Research Papers

Computational Fluid Dynamics Modeling of Two-Phase Flow in an Adiabatic Capillary Tube

[+] Author and Article Information
Yogesh K. Prajapati, Mohd. Kaleem Khan

Department of Mechanical Engineering,
Indian Institute of Technology Patna,
Patliputra Colony,
Patna 800013, Bihar, India

Manabendra Pathak

Department of Mechanical Engineering,
Indian Institute of Technology Patna,
Patliputra Colony,
Patna 800013, Bihar, India
e-mail: mpathak@iitp.ac.in

1Corresponding author.

Contributed by the Heat Transfer Division of ASME for publication in the JOURNAL OF THERMAL SCIENCE AND ENGINEERING APPLICATIONS. Manuscript received May 26, 2014; final manuscript received September 10, 2014; published online October 28, 2014. Assoc. Editor: Bengt Sunden.
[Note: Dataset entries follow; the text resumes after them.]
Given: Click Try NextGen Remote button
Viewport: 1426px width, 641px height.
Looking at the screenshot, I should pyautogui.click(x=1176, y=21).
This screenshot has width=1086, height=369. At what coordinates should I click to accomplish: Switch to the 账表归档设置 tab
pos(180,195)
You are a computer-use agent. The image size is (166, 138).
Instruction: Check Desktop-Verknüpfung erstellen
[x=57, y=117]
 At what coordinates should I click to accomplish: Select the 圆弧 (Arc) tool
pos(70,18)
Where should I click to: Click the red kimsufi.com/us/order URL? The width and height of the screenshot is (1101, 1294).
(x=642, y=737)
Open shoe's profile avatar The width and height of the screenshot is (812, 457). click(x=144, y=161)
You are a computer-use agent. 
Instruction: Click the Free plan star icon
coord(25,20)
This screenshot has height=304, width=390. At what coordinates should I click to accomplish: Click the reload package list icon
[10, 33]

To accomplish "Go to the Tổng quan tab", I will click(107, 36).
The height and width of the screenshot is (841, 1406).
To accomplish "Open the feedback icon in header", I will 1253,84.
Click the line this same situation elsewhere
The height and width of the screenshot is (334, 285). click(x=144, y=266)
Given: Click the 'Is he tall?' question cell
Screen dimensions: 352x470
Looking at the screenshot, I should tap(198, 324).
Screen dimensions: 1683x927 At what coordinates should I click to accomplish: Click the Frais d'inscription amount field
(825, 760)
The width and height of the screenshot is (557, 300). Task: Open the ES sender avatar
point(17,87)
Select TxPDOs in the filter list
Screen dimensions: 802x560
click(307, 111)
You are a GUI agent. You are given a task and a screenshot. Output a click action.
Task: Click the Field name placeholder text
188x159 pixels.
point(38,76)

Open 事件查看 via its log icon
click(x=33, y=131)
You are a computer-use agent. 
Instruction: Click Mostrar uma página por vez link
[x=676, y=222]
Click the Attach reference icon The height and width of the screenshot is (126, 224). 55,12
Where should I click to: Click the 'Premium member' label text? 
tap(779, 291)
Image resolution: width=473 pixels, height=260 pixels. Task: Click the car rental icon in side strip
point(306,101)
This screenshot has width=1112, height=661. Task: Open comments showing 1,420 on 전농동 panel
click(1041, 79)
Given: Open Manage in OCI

J. Thermal Sci. Eng. Appl 7(1), 011006 (Oct 28, 2014) (7 pages) Paper No: TSEA-14-1130; doi: 10.1115/1.4028571 History: Received May 26, 2014; Revised September 10, 2014

In this work computational fluid dynamics (CFD) technique has been used to analyze the detailed flow structures of refrigerant R-134a in an adiabatic capillary tube using volume of fluid based finite volume method. Also, an attempt has been made to understand the flashing phenomenon within the adiabatic capillary tube. A source term has been incorporated in the governing equations to model the mass transfer rate from liquid phase to vapor phase during the flashing process. The developed numerical model has been validated with the available experimental data. The unsteady variations of flow properties such as velocity, void fraction distributions, and flow turbulence across the cross section and at different axial length of the tube have been presented. It has been observed that flashing initiates from the wall of the tube. With the inception of vapor, the flow properties change drastically with very short transient period. As far as flow turbulence is concerned, the role of flashing parameter seems to be stronger than internal tube wall roughness.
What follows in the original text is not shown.